The Certificate includes the following facility-specific conditions:
Condition 1: In applicable annual compliance submittals to LIHI, the facility Owner shall provide a summary of water quality monitoring results from 2023 and 2024 including agency comments, and any proposed operational alternatives to ensure that water quality standards are met including agency consultation and, if needed, a plan and schedule for implementation of the selected alternative(s).
Condition 2: In annual compliance submittals to LIHI, the facility Owner shall provide updates on the status of upstream and downstream fish passage activities including construction of interim and permanent fishways or alternative prescriptions, results of studies and monitoring and agency comments on them, and any related agency consultation until all passage measures are implemented and deemed sufficient by the resource agencies.
Condition 3: In annual compliance submittals to LIHI, the facility Owner shall report on consultation with MDIFW regarding opportunities for improvements to access streamside angling opportunities with a plan and schedule for implementation, if improvements are needed. If no improvements are required, this result shall be reported with documentation of agreement by MDIFW.
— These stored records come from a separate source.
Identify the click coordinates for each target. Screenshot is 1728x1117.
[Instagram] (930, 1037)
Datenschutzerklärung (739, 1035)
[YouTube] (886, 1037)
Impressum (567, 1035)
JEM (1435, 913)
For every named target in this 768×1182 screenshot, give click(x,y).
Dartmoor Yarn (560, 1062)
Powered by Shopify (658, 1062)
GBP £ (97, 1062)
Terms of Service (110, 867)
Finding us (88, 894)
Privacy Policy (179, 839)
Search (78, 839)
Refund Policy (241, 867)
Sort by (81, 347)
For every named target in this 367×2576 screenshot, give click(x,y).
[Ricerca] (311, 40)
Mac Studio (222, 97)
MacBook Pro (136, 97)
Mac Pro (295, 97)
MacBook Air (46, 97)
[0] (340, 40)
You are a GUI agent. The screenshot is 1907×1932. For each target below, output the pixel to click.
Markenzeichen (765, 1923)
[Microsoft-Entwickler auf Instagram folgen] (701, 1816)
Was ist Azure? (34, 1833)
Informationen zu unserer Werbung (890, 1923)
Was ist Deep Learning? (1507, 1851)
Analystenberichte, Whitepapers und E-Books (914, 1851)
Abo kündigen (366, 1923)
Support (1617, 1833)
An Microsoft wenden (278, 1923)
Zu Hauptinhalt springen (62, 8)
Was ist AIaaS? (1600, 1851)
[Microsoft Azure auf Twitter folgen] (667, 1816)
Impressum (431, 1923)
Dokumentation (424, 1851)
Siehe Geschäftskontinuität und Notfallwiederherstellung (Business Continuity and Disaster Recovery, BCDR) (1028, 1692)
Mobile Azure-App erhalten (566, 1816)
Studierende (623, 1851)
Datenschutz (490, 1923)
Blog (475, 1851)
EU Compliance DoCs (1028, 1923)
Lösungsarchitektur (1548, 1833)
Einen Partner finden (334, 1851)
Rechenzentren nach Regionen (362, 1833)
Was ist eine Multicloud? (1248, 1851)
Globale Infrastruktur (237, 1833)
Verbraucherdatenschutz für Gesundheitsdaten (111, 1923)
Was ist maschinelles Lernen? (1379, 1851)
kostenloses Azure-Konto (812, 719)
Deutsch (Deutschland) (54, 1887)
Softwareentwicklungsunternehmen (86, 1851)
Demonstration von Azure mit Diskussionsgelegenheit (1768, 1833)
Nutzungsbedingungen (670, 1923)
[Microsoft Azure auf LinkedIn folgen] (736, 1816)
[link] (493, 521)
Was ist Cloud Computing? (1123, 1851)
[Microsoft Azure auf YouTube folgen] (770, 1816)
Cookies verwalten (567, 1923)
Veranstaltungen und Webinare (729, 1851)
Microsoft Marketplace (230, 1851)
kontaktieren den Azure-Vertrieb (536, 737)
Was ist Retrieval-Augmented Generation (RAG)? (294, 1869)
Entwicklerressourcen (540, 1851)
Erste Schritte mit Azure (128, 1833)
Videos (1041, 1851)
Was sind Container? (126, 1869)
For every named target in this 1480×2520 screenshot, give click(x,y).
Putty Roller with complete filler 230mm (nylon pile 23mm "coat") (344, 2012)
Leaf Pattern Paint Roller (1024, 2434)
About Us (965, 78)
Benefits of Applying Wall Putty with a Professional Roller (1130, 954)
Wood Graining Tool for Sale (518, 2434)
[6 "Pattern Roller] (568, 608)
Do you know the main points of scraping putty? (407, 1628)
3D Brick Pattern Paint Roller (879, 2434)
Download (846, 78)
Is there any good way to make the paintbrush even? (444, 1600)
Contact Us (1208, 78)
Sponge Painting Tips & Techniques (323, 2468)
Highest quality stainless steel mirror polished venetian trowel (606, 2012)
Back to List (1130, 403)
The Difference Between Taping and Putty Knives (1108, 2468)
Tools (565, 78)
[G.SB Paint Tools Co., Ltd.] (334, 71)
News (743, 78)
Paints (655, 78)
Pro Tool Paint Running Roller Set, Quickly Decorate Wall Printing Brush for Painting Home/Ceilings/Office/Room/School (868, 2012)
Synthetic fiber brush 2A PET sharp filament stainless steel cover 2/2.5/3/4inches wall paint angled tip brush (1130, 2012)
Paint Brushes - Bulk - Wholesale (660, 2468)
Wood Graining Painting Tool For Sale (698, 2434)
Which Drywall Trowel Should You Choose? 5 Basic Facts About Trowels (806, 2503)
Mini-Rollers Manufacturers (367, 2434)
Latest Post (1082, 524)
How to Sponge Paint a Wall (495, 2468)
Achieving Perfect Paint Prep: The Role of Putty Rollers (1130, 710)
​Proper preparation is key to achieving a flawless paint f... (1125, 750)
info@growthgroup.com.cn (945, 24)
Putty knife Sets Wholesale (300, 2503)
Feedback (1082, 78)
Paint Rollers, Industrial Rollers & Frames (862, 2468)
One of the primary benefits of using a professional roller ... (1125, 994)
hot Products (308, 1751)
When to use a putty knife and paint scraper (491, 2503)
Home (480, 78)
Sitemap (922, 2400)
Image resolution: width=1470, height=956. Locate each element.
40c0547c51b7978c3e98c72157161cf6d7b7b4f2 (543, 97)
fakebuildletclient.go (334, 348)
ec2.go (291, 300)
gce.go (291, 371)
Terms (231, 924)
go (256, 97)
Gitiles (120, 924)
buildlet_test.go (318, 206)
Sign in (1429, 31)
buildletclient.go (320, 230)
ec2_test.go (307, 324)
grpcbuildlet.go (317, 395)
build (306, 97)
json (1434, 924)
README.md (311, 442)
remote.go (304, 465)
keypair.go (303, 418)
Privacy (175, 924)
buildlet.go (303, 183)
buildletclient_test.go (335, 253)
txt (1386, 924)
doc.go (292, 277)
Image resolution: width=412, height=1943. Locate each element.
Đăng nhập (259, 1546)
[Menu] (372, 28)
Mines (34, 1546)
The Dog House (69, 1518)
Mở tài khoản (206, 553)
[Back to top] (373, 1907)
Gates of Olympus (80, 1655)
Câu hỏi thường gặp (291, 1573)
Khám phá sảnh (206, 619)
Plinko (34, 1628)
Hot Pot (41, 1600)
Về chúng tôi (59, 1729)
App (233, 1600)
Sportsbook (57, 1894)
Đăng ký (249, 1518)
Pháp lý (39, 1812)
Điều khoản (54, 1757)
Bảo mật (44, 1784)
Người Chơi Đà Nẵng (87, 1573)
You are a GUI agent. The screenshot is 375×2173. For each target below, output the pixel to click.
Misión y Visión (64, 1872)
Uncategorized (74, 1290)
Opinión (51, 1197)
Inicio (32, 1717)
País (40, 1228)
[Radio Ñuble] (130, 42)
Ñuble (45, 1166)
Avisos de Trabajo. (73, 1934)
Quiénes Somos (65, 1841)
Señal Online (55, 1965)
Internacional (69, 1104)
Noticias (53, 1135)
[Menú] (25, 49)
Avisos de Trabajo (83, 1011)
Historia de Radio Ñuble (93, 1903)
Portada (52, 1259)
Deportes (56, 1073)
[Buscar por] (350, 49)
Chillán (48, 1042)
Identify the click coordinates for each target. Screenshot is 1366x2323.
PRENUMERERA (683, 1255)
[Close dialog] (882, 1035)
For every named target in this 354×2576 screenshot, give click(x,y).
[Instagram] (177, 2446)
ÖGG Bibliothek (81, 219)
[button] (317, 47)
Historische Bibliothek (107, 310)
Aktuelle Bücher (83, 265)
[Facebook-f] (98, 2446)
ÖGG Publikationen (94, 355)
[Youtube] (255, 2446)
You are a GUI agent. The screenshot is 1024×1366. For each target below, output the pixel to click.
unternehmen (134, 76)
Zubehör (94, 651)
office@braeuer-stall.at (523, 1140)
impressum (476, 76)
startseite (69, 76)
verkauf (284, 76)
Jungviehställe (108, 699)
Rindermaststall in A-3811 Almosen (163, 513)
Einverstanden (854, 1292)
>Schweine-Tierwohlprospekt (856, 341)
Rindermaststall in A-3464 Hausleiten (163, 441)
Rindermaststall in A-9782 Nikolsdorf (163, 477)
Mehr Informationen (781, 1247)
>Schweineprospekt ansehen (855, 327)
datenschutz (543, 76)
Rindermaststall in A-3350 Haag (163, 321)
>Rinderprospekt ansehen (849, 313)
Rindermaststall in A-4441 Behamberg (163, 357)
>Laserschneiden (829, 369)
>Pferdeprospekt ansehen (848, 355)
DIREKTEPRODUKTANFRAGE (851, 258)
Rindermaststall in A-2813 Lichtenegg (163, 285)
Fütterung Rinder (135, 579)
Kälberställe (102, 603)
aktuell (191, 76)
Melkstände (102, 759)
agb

April 21, 2023: The Low Impact Hydropower Institute has preliminarily approved Low Impact Certification for the Rollinsford (pending LIHI #196) Hydroelectric Project. This decision is preliminary pending the 30-day appeal window. Only those who commented on the initial applications during the 60-day comment period are eligible to file an appeal. Such appeal needs to include an explanation as to how the Projects do not meet the LIHI criteria. Appeal requests can be submitted by email to firstname.lastname@example.org with “Rollinsford Project” in the subject line, or by mail addressed to the Low Impact Hydropower Institute, 1167 Massachusetts Ave, Arlington, MA 02476. All requests will be posted to the website. The applicant will have an opportunity to respond and any response will also be posted. Requests must be received by 5 pm Eastern time on May 24, 2023. The full application and reviewer’s report are available below. If no appeal requests are received the certification terms will be December 30, 2022 through December 29, 2032.
January 4, 2023: The Low Impact Hydropower Institute has received a complete application for Low Impact Certification of the Rollinsford Hydroelectric Project. LIHI is seeking public comment on this application. Specifically, we are interested in knowing whether you think the Project meets the LIHI Low Impact Certification Criteria, as revised in the 2nd Edition Handbook. The Project’s application materials can be found below. Comments that are directly tied to specific LIHI criteria (flows, water quality, fish passage, etc.) will be most helpful, but all comments will be considered. Comments may be submitted to the Institute by e-mail at email@example.com with “Rollinsford Project Comments” in the subject line, or by mail addressed to the Low Impact Hydropower Institute, 1167 Massachusetts Avenue, Arlington, MA 02476. Comments must be received on or before 5 pm Eastern time on March 5, 2023 to be considered. All comments will be posted to the web site and the applicant will have an opportunity to respond. Any response will also be posted.